Televizyon ekranlarının mini dizi ve filmleri
25 yorum tyndale 17 Nisan 2011 09:05
Birçoğumuzun uzun yıllar devam ettiği sezonluk dizilerin yanında kimi yapımlar da kısa fakat etkili olurlar. Birçoğu, tarihe mâlolmuş kişi ve olayları konu edinse de kimileri de özgün senaryolarıyla ve yüksek bütçeleriyle dikkat çeker. Bu yazıda kimi televizyon film ve mini dizilerini hatırlatmaya çalışacağız.
1.Band of Brothers
Band Of Brothers
2001 yılında Tom Hanks ve Steven Spielberg yapımcılığında çekilen dizi, 10 bölümden oluşuyor. 2. Dünya Savaşı’nı ordular ya da taraflar aracılığıyla değil, savaşın içinden askerlerin gözünden anlatıyor. 125 milyon dolar gibi bir bütçeyle çekilmiş dizi, en büyük bütçeli televizyon yapımı olarak da şanını yürütüyor. Ülkemizde “Kardeşler Takımı” adıyla yayınlanmış dizi, bir çok büyük yapım gibi HBO’ya ait.
Lost Room
Çoğu uzun soluklu dizinin yıllarca anlatamayacağı kurguyu, 3 bölümde (sonradan bölümler 2’şer parça yayınlanıp 6 bölüm yapıldı) anlatıp zamanının ötesine geçen The Lost Room, 2006 yılında Sci-Fi kanalında yayınlandı. Başrollerinde Peter Krause (Six Feet Under), Julianna Margulies (ER, The Good Wife) ve Peter Jacobson(House) bulunuyor. İçindeki her eşyanın sahibine çeşitli güçler verdiği bir motel odasının anahtarı bir polise geçer. Anahtarı kapıya taktığında istediği her yere gidebilmektedir. Böyle başlıyor dizi, ama 3 bölüm sonunda devam etse ne güzel olurdu hissiyatıyla baş başa bırakıyor insanı.

* * *

◆ Yönerge A:
Televizyon mini dizileri üzerine olan metin parçasından "1.Band of Brothers" sözleriyle başlayıp "gibi HBO’ya ait." sözleriyle biten kısmı hiç değiştirmeden yineleyin.

◆ Verilen kayıtlar:
* * *

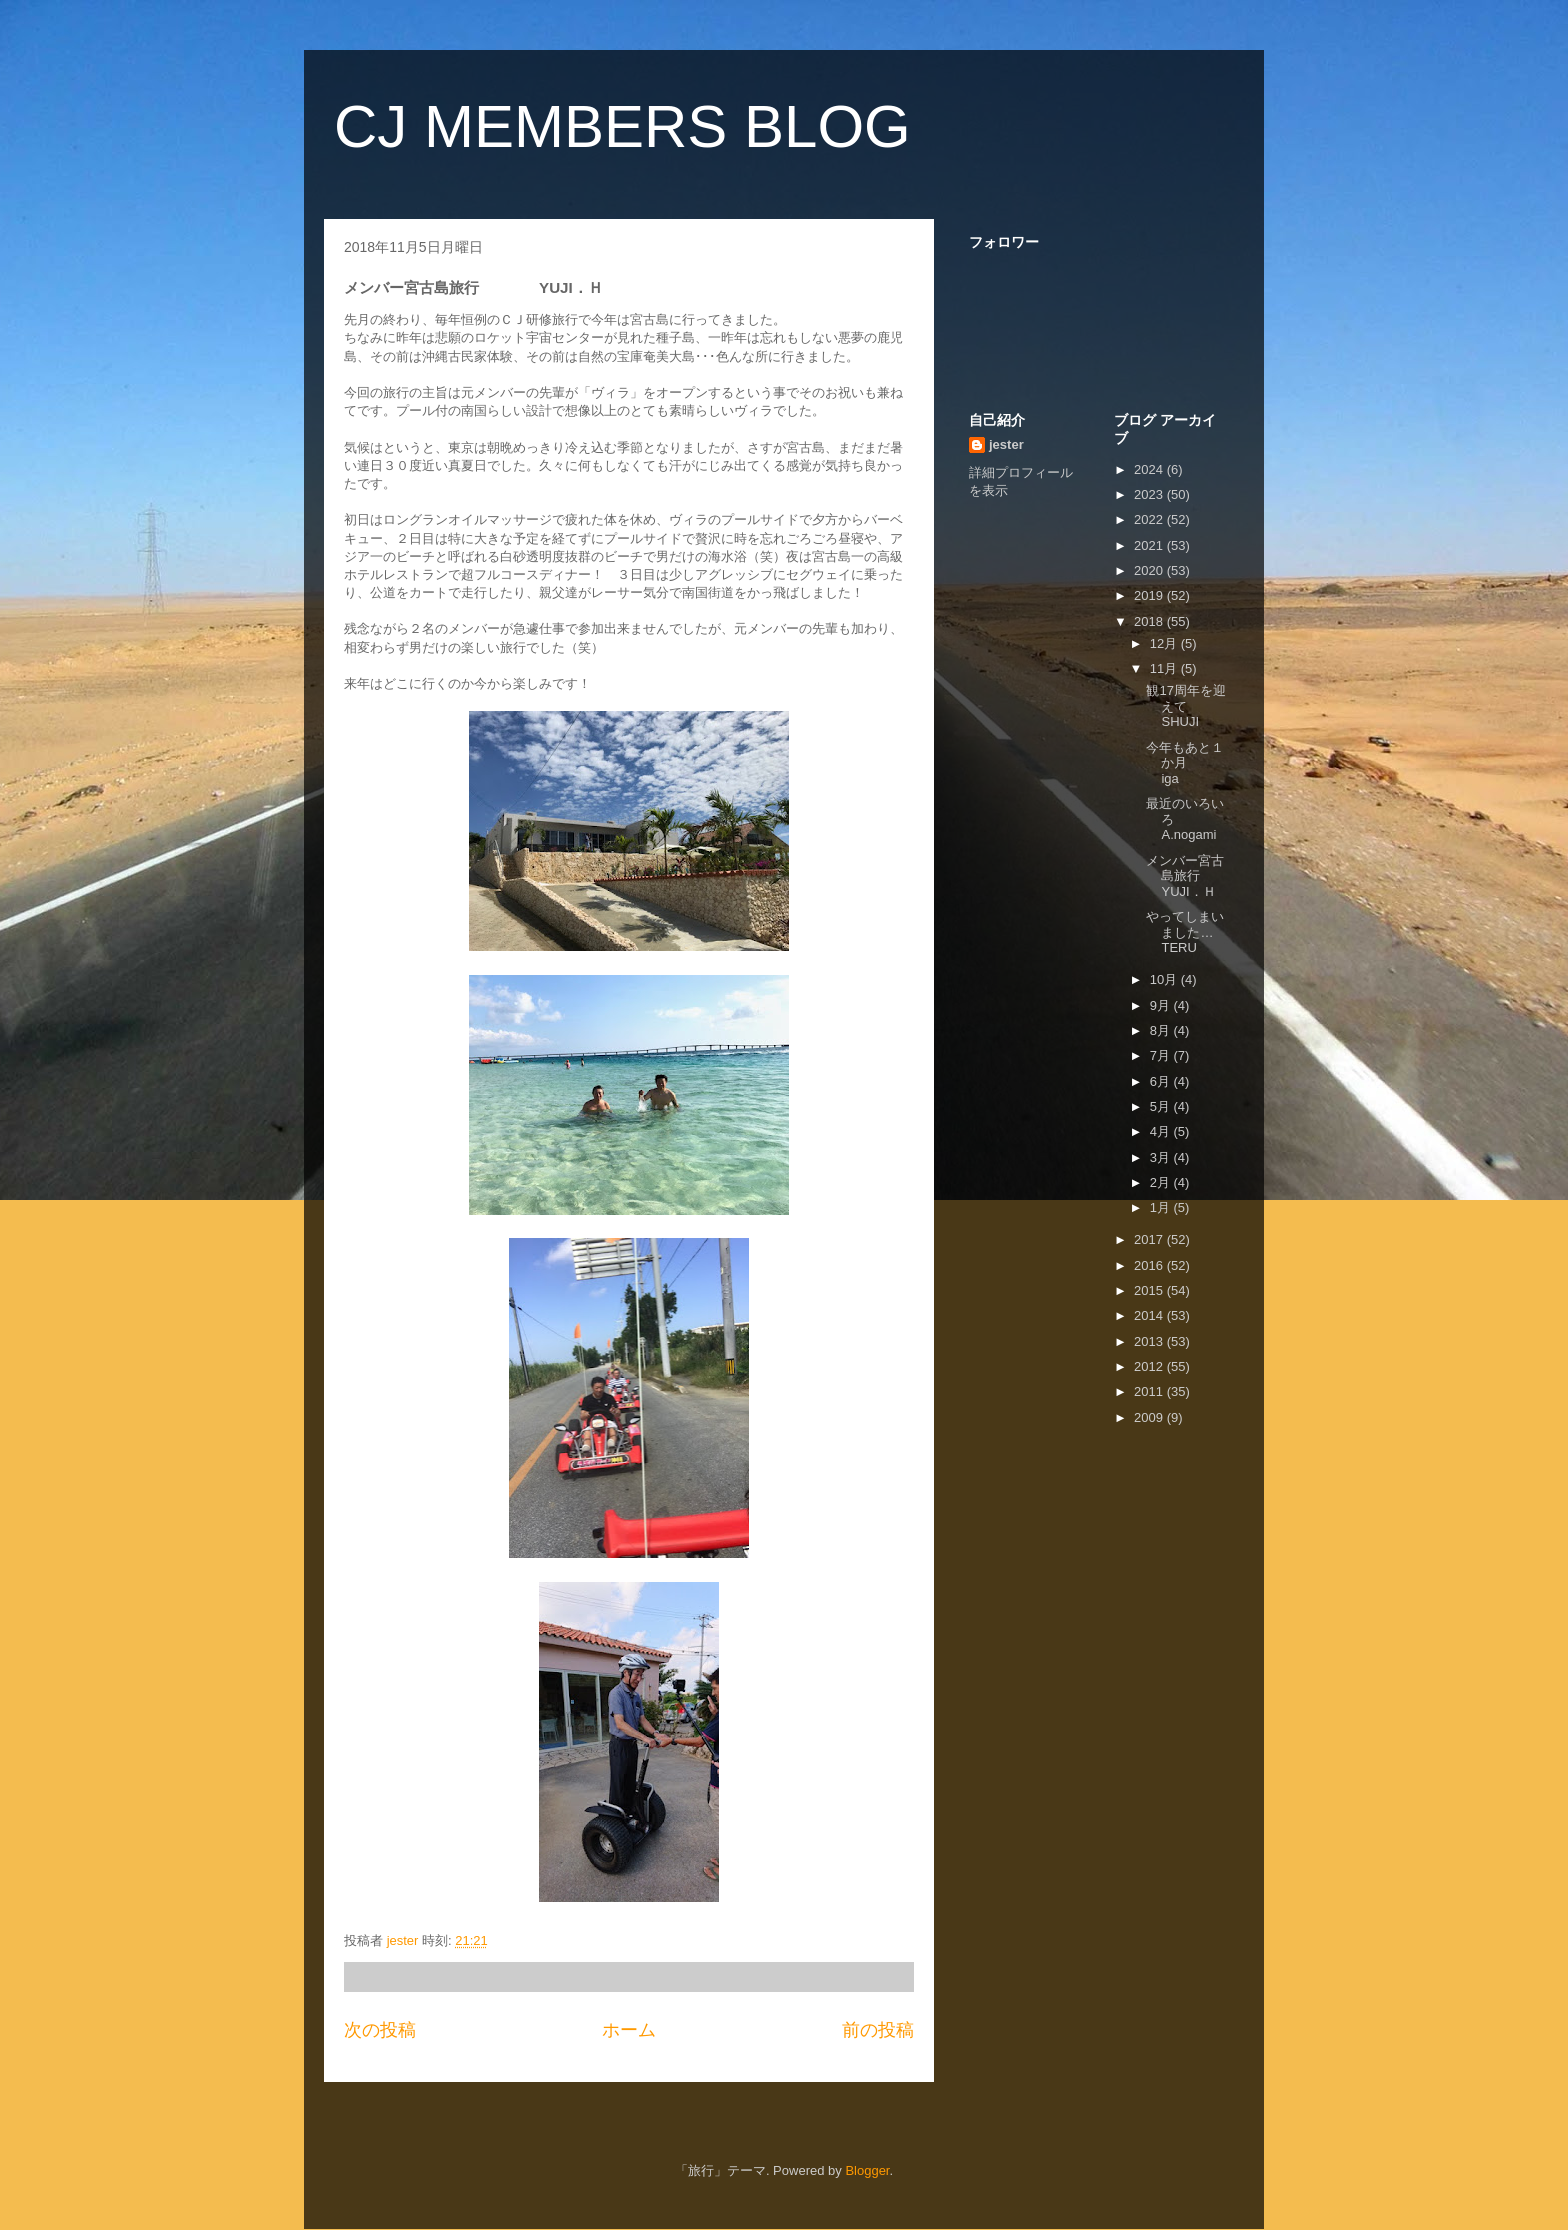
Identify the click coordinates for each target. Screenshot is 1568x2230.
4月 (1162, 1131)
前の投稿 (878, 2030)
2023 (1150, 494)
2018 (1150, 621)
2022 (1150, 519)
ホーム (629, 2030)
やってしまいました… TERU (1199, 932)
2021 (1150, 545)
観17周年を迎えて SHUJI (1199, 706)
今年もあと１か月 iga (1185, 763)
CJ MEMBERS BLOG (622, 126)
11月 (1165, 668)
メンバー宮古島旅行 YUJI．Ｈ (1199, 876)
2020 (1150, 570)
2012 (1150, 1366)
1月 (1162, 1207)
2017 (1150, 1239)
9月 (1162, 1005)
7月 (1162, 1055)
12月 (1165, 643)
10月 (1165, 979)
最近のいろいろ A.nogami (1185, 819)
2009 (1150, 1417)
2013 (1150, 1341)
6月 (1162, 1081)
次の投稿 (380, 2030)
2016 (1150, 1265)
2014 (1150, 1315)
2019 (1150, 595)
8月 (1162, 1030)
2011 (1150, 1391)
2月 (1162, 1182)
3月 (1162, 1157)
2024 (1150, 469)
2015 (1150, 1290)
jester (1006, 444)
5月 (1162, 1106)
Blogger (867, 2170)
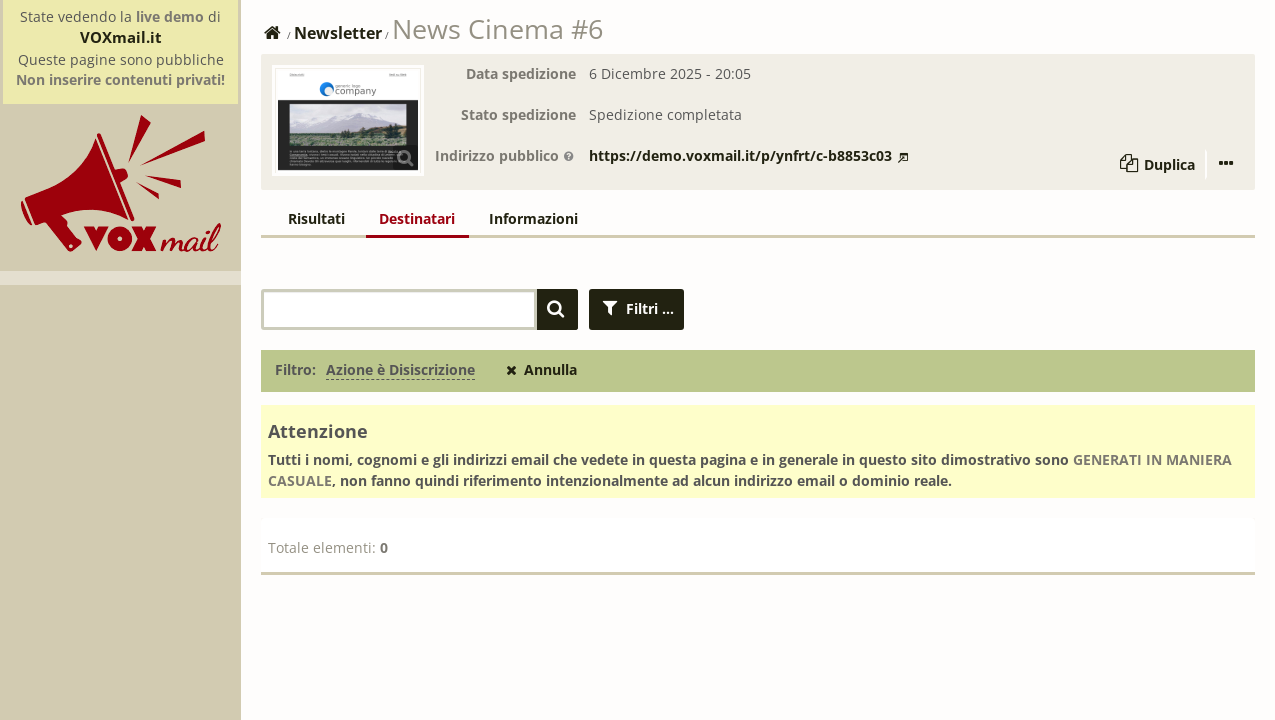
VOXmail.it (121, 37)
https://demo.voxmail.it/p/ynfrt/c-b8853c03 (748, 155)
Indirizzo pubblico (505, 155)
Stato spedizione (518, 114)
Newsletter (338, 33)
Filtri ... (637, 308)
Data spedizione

* * *

◆ Yönerge B:
Kayıtlarda "2015 (1150, 1290)" ifadesini içeren satırdan kayıtların sonuna kadar uzanan bölümü, iki uç satır da dâhil olmak üzere, boş satırları atlayarak numaralı bir liste biçiminde yazın. Resimleri cevaba almayın.

◆ Doğru cevap A:
1.Band of Brothers
Band Of Brothers
2001 yılında Tom Hanks ve Steven Spielberg yapımcılığında çekilen dizi, 10 bölümden oluşuyor. 2. Dünya Savaşı’nı ordular ya da taraflar aracılığıyla değil, savaşın içinden askerlerin gözünden anlatıyor. 125 milyon dolar gibi bir bütçeyle çekilmiş dizi, en büyük bütçeli televizyon yapımı olarak da şanını yürütüyor. Ülkemizde “Kardeşler Takımı” adıyla yayınlanmış dizi, bir çok büyük yapım gibi HBO’ya ait.

◆ Doğru cevap B:
1. 2015 (1150, 1290)
2. jester (1006, 444)
3. 5月 (1162, 1106)
4. Blogger (867, 2170)
5. VOXmail.it (121, 37)
6. https://demo.voxmail.it/p/ynfrt/c-b8853c03 (748, 155)
7. Indirizzo pubblico (505, 155)
8. Stato spedizione (518, 114)
9. Newsletter (338, 33)
10. Filtri ... (637, 308)
11. Data spedizione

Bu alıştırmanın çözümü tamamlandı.